Tubular Mitochondrial Pyruvate Carrier Disruption Elicits Redox Adaptations that Protect from Acute Kidney Injury.

Energy-intensive kidney reabsorption processes essential for normal whole-body function are maintained by tubular epithelial cell metabolism. Tubular metabolism changes markedly following acute kidney injury (AKI), but which changes are adaptive versus maladaptive remain poorly understood. In publicly available data sets, we noticed a consistent downregulation of the mitochondrial pyruvate carrier (MPC) after AKI, which we experimentally confirmed.
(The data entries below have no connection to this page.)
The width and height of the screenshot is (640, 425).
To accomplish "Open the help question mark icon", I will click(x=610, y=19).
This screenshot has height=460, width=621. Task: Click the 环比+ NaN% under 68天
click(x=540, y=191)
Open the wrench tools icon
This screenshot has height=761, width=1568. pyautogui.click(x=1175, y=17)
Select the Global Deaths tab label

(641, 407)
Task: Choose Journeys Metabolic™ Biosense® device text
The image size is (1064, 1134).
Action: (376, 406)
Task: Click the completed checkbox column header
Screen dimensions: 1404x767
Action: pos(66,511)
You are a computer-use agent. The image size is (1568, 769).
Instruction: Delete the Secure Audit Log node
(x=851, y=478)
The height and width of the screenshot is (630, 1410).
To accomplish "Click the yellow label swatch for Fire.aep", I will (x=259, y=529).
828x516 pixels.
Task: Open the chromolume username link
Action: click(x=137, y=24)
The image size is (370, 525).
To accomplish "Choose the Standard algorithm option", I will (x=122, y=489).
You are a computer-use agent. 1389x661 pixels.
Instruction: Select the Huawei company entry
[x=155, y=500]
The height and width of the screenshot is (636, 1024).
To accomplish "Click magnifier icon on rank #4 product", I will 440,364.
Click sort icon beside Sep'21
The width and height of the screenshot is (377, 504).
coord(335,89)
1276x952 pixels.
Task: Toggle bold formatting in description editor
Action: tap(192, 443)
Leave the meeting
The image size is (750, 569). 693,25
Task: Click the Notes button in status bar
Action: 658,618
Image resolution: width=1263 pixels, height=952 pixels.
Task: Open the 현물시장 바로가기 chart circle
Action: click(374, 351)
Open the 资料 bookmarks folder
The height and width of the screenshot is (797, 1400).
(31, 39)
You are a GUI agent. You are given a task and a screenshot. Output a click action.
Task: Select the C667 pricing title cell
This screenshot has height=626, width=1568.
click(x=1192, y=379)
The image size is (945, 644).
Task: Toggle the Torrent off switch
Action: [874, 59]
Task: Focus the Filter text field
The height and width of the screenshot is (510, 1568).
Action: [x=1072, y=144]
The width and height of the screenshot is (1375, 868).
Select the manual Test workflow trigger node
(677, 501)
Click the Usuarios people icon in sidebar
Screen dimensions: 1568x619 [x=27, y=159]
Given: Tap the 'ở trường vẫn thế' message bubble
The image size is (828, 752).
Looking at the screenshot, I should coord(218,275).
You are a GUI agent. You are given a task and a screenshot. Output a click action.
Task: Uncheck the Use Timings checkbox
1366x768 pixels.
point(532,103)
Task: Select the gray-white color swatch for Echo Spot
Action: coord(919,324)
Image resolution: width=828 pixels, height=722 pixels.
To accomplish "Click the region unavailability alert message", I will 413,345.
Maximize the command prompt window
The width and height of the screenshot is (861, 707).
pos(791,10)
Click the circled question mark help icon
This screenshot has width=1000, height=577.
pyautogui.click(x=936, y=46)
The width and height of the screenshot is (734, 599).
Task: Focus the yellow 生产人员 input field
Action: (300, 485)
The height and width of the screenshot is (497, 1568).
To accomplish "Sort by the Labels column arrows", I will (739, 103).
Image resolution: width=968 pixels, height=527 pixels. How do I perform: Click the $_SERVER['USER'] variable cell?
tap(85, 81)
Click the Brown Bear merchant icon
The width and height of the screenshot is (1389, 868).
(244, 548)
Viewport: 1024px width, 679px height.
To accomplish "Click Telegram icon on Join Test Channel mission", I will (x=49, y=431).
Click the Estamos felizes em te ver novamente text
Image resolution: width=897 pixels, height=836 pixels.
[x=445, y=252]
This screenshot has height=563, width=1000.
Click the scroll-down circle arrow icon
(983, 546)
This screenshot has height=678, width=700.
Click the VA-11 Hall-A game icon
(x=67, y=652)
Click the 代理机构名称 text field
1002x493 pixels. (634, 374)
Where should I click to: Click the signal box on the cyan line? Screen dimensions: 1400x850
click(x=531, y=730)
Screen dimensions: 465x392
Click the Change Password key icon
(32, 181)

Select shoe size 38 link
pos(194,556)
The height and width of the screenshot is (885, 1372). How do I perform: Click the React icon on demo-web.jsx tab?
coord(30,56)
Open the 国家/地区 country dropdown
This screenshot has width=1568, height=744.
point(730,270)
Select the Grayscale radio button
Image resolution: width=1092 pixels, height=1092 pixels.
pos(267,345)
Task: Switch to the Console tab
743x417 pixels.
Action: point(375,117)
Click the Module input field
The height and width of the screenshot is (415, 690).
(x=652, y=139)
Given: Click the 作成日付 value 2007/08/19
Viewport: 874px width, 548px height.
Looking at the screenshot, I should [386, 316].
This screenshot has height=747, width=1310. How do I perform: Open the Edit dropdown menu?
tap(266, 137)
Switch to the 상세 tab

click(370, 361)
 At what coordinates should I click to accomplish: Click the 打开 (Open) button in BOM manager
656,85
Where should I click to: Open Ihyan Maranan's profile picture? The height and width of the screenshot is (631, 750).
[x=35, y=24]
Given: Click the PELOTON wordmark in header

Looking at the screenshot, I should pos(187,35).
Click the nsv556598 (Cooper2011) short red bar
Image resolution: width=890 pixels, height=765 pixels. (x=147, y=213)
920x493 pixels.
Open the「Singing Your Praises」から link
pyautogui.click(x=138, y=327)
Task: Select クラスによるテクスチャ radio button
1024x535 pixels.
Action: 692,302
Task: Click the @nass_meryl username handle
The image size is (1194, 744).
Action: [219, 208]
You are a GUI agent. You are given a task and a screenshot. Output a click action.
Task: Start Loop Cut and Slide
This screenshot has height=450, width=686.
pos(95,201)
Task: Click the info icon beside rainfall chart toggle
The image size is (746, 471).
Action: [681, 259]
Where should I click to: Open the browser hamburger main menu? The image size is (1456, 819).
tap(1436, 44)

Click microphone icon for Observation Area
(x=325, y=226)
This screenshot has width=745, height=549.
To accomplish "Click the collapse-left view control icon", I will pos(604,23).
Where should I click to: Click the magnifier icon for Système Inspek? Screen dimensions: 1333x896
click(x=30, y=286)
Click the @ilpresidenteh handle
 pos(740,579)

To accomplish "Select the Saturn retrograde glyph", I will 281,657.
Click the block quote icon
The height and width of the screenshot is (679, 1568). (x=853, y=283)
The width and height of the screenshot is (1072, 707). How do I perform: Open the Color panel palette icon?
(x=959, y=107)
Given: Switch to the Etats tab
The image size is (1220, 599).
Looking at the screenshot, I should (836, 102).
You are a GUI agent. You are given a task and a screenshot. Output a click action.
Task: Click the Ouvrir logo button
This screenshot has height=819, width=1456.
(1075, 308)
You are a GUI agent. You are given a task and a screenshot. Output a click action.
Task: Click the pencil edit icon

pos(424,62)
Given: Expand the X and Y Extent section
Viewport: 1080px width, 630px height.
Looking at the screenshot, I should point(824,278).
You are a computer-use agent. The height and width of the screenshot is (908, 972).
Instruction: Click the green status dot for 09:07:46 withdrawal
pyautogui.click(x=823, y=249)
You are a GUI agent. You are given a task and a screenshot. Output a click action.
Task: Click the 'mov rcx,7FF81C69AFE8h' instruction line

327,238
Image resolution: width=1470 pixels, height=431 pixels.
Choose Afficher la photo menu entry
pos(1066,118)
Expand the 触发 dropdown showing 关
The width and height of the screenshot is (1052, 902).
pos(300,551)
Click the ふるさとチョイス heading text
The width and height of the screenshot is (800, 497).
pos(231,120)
To test the functional consequences of MPC downregulation, we generated novel tubular epithelial cell-specific Mpc1 knockout (MPC TubKO) mice. 13C-glucose tracing, steady-state metabolomic profiling, and enzymatic activity assays revealed that MPC TubKO coordinately increased activities of the pentose phosphate pathway and the glutathione and thioredoxin oxidant defense systems. Following rhabdomyolysis-induced AKI, MPC TubKO decreased markers of kidney injury and oxidative damage and strikingly increased survival. Our findings suggest that decreased mitochondrial pyruvate uptake is a central adaptive response following AKI and raise the possibility of therapeutically modulating the MPC to attenuate AKI severity.